* Instructions to follow *
From the entries below, retype only the lines from the one with "Opciones (576, 2476)" through the one with "Importancia de medir", exactly as written.

(Source records)

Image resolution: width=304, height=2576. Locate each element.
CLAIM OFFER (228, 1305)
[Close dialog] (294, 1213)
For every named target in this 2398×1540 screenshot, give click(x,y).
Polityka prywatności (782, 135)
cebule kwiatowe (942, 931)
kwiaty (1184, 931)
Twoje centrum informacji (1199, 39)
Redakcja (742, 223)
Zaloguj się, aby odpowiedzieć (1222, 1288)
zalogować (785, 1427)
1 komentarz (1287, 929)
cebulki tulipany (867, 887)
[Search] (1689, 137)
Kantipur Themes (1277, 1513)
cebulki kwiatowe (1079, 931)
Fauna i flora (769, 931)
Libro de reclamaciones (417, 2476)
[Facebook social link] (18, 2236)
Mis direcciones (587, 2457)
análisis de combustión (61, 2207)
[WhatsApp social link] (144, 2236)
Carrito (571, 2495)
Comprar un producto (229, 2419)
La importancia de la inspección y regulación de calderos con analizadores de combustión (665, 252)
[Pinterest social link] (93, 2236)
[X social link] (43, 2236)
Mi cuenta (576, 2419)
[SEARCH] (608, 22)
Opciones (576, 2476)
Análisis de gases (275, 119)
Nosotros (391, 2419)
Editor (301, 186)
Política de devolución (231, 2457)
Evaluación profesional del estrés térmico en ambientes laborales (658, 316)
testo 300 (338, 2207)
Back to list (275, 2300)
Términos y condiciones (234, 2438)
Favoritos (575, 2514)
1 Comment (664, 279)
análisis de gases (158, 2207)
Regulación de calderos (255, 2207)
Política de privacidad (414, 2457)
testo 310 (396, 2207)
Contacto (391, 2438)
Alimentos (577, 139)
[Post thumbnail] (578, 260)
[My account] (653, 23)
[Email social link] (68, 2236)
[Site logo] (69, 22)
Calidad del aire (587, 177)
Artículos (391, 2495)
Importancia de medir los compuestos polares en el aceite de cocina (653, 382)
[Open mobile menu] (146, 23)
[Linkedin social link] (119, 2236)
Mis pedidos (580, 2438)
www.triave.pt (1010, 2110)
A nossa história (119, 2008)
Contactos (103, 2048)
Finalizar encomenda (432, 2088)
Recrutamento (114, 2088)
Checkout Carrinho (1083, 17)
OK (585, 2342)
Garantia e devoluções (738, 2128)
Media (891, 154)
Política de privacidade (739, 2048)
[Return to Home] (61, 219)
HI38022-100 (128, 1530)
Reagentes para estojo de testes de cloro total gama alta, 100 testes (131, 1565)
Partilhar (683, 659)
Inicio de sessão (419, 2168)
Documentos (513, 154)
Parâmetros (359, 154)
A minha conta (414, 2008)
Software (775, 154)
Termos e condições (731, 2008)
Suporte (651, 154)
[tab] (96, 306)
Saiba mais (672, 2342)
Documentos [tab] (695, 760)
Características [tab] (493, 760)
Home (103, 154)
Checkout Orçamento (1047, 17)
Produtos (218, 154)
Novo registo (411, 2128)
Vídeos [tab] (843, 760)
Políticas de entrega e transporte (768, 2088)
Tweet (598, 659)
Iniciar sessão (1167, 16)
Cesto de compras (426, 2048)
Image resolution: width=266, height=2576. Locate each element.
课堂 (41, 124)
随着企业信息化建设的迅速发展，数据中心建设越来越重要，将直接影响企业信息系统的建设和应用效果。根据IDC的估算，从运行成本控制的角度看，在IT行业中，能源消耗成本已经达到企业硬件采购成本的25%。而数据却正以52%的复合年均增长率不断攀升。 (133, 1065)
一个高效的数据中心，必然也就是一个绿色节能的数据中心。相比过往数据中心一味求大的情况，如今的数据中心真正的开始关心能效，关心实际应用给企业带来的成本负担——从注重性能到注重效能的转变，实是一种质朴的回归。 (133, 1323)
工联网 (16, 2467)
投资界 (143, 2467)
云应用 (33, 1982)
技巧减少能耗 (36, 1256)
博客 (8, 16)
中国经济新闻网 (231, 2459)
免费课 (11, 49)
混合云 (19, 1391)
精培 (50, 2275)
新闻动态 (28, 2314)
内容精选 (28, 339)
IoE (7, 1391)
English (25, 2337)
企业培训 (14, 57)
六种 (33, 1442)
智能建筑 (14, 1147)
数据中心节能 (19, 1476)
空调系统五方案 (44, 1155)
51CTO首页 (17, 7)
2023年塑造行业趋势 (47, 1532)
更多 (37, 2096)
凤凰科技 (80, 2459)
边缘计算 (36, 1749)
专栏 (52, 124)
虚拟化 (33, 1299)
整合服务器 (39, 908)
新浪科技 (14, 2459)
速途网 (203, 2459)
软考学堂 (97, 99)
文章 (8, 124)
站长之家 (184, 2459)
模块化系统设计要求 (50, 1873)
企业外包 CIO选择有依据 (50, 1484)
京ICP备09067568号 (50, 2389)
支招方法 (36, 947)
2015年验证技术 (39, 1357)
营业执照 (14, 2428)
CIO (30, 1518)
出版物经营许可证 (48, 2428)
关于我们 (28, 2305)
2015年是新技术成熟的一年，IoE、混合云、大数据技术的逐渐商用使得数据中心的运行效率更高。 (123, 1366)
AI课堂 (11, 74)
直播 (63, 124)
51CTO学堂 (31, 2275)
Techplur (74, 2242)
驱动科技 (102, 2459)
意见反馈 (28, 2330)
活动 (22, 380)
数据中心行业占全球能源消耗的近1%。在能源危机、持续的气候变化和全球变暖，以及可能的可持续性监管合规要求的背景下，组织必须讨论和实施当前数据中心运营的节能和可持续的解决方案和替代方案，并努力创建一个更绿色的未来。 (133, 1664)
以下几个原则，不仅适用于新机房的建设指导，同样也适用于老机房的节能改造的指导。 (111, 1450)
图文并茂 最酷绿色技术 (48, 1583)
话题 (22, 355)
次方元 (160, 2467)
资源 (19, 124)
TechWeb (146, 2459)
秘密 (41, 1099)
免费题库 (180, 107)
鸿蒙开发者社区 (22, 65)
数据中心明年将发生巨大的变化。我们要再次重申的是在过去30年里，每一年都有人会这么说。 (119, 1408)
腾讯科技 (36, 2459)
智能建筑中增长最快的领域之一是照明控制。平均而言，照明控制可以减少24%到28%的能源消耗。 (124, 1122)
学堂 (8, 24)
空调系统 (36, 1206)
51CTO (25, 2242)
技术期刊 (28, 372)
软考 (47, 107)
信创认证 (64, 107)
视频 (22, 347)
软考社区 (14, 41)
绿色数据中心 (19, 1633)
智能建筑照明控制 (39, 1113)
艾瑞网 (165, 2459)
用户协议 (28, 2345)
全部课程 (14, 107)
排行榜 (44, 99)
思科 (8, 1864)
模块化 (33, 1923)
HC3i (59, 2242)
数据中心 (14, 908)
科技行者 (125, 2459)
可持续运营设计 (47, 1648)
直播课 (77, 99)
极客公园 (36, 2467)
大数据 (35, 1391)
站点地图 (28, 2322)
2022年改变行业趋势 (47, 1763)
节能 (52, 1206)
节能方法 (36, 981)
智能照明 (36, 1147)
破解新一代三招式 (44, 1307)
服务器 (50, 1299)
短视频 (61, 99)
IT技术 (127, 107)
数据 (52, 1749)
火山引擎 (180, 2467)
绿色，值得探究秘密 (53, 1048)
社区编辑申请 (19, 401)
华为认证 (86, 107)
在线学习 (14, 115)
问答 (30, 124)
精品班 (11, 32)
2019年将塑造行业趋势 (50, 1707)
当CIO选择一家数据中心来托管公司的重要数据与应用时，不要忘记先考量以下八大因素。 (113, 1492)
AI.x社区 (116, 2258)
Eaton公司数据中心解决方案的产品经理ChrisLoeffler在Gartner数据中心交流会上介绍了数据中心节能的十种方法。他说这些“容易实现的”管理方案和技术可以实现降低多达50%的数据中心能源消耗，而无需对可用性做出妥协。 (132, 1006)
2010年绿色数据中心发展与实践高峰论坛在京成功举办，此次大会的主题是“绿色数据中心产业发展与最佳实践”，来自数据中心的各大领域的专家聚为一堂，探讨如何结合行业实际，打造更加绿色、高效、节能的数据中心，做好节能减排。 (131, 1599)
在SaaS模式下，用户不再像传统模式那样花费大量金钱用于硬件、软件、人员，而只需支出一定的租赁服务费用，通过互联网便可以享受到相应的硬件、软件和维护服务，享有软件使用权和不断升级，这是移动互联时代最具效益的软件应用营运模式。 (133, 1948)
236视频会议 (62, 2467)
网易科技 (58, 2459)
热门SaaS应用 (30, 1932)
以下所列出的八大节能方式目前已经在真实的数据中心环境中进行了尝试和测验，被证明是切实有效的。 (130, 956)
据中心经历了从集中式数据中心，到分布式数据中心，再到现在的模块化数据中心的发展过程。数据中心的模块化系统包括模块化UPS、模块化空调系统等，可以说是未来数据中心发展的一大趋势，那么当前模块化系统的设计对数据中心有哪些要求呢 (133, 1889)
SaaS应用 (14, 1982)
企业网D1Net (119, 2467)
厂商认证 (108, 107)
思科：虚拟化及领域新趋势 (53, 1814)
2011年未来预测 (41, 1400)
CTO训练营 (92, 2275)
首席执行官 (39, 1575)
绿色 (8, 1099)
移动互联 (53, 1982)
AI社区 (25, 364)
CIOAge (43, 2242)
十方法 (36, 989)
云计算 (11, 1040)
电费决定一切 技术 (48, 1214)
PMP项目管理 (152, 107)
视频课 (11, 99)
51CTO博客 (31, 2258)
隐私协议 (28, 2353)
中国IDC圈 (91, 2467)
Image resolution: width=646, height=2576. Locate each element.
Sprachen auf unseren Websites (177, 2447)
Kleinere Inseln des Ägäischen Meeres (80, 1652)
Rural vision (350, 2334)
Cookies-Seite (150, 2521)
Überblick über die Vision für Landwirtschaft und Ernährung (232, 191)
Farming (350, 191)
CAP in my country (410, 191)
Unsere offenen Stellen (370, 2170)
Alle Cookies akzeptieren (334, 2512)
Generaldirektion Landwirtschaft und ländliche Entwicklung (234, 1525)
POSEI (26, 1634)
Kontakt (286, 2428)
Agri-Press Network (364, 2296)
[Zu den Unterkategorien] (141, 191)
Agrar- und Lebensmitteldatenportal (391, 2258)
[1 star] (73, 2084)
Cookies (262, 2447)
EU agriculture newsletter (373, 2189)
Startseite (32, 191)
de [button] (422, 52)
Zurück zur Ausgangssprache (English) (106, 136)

* Solution below *
Opciones (576, 2476)
Análisis de gases (275, 119)
Nosotros (391, 2419)
Editor (301, 186)
Política de devolución (231, 2457)
Evaluación profesional del estrés térmico en ambientes laborales (658, 316)
testo 300 (338, 2207)
Back to list (275, 2300)
Términos y condiciones (234, 2438)
Favoritos (575, 2514)
1 Comment (664, 279)
análisis de gases (158, 2207)
Regulación de calderos (255, 2207)
Política de privacidad (414, 2457)
testo 310 (396, 2207)
Contacto (391, 2438)
Alimentos (577, 139)
[Post thumbnail] (578, 260)
[My account] (653, 23)
[Email social link] (68, 2236)
[Site logo] (69, 22)
Calidad del aire (587, 177)
Artículos (391, 2495)
Importancia de medir los compuestos polares en el aceite de cocina (653, 382)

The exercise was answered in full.